March 18, 2015
Since the last post we have visited Colombo, Sri Lanka,
Cochin (Kochi), India and celebrated St. Patrick’s Day with a ship full of
pseudo-Irish and St. Patrick himself, AKA Papa Ku.
March 15: Colombo, Sri Lanka
We had a private tour with guide and driver, neither of whom
seemed to know how to get around very well. On our way to a tea plantation we
had to stop at least four times to ask for directions. No GPS nor maps in
evidence. But it was a nice day anyway. The tea plantation was interesting –
involving a rather treacherous ride up a narrow mountain road. We were told by
our guide that this was “low land” tea and not considered as high quality as
the tea grown in the higher elevations away from the city. But the smells were
wonderful and the production process fascinating. After a brief tour of the
city and a delicious lunch at the Ministry of Crab (Stay Calm and Crab On), we
visited a craft shop where we purchased some high country tea, a wood carved
fisherman, and a post card for Uncle Lingan. Of interest was a major
beach-front development project that is now in hiatus. Seems the project was
begun by Chinese investors during the previous Sri Lankan administration which
was considered corrupt. So the current administration has called a halt while
the various financing arrangements are scrutinized.
| Tea Plantation |
| At the Ministry of Crab |
March 17: Cochin, India
Cochin is in Kerala – the southernmost state in India. It
was one of the earliest settlements because of its abundance of spices. First
the Portuguese came and conquered, stayed a few hundred years before being
deposed by the Dutch and finally the British. We visited the oldest and second
oldest European-built churches in India – both built by the Portuguese. We also
visited the Synagogue, built in the 1500s and whose floor is paved with
hand-painted tiles from Canton, China. The state is 40% Christian, 30% Hindu,
and 30% Muslim. There are exactly seven Jewish people left and when they die
the entire Jewish population will be gone. Also interesting are the
Chinese-style fishing nets still in use. The picture is a better description
than I could make.
| Chinese-style fishing nets in Cochin |
Unlike most of India, Cochin seems to have a lower level of
poverty. Our tour guide noted that family planning is popular here, the level
of education high, and thus no families have to live on the street. The architecture
is lovely and well maintained. The buildings in the old Fort Cochin area are
being preserved, some converted into boutique hotels. Fresh fish is abundant
and the fish market was a fun visit.
Overall, it is a lovely city. While there
we had an interesting conversation with an American woman from Seattle who
travels to India and other Asian countries every year by herself.

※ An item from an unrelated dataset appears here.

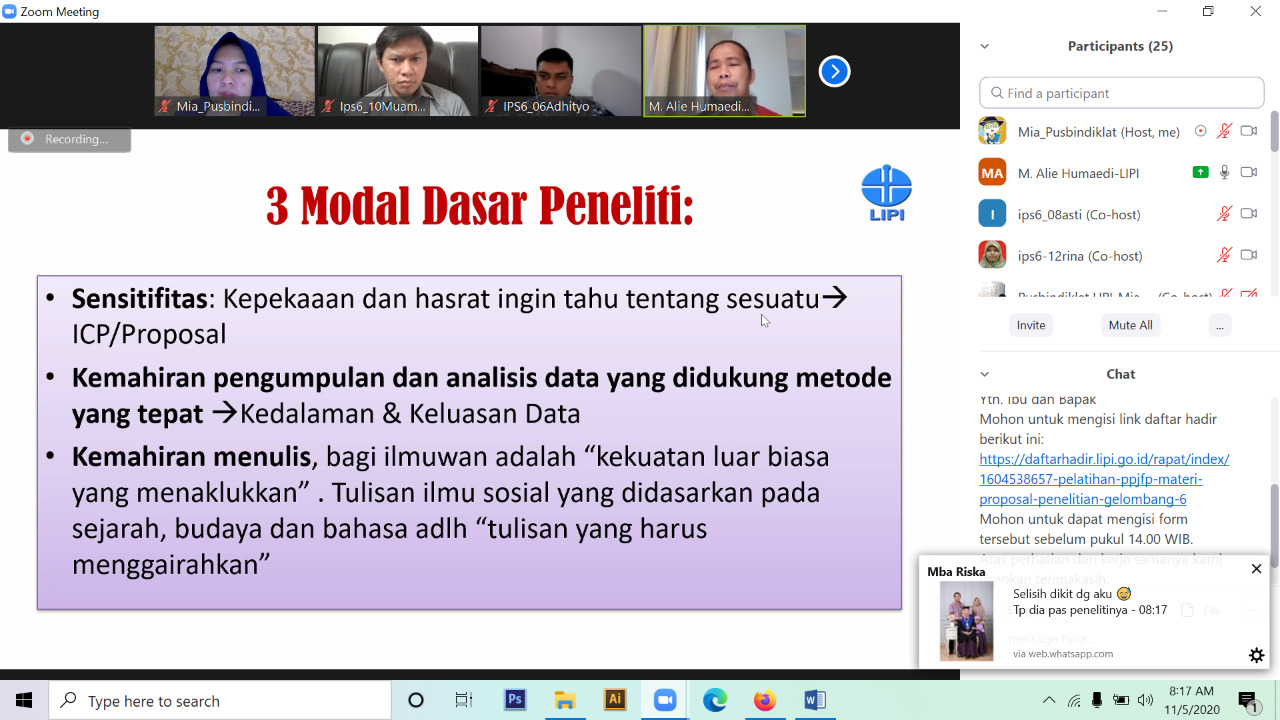The height and width of the screenshot is (720, 1280).
Task: Open Adobe Illustrator from the taskbar
Action: (615, 700)
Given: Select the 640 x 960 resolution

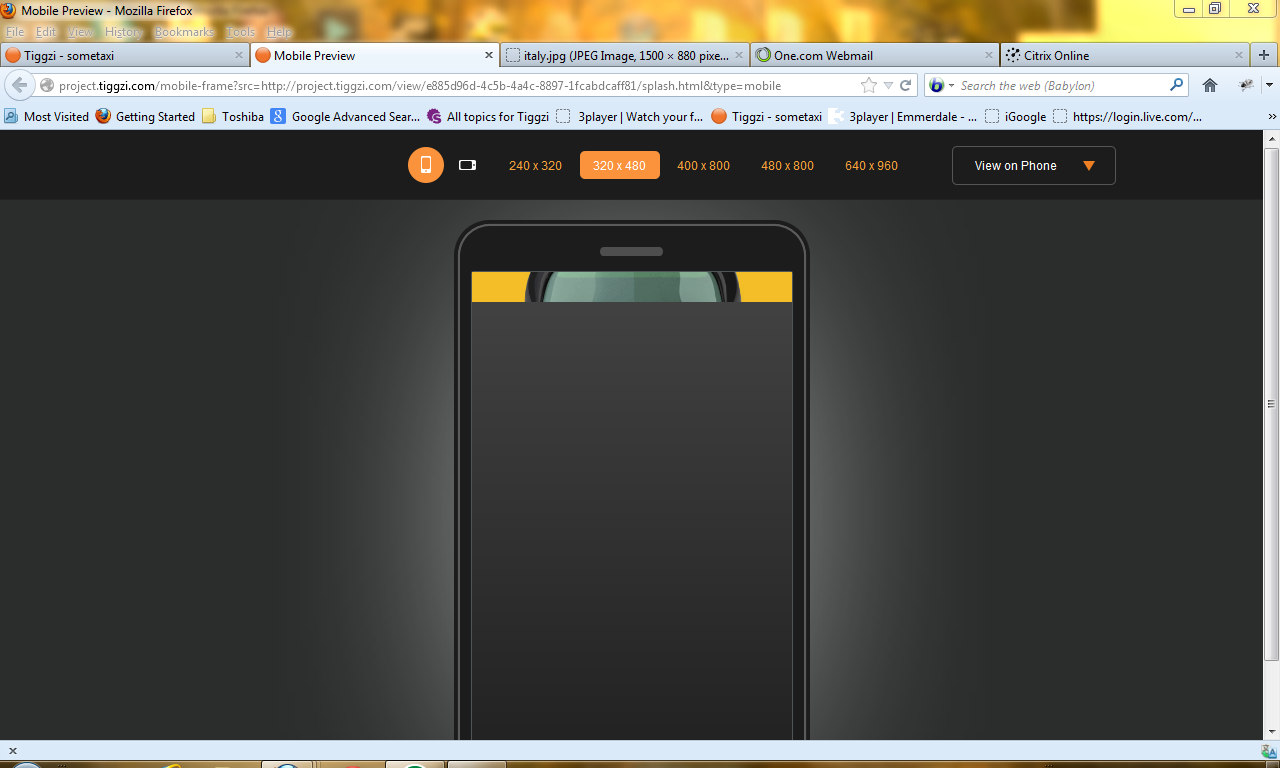Looking at the screenshot, I should click(x=871, y=166).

India has the most onerous entry requirements of any country
we have visited. In addition to having had to go through the expense and
time-consuming process of obtaining a visa, we also had to complete numerous
forms while on board and then have both a photocopy of our passport and an
entrance card stamped by an official before we could get off the ship.
Consequently all the tours left an hour late. Since we have booked a private
tour by a non-Holland America provider for Mumbai, we are a bit concerned about
missing our contact there on the 19th.
St. Patrick’s Day: Although in India, green was the color of
the day ship-wide and a party atmosphere prevailed. One passenger – a frequent sailor
from Australia nicknamed Papa Ku – was authentically attired as St. Patrick, complete
with staff and snake! It added a further note of fun to the evening.
Now we are on our way to Mumbai. The GI problem continues to
worsen, mainly due (according to the captain) to passengers who either ignore
their quarantines or fail to report symptoms. If it continues we may have to disembark
and wait for the entire ship to be decontaminated. This could result in some missed
stops in the itinerary. John has totally recovered from his bout and I have
been spared. But we are both still plagued with nagging coughs, residual from
our pneumonia and exacerbated by mild colds.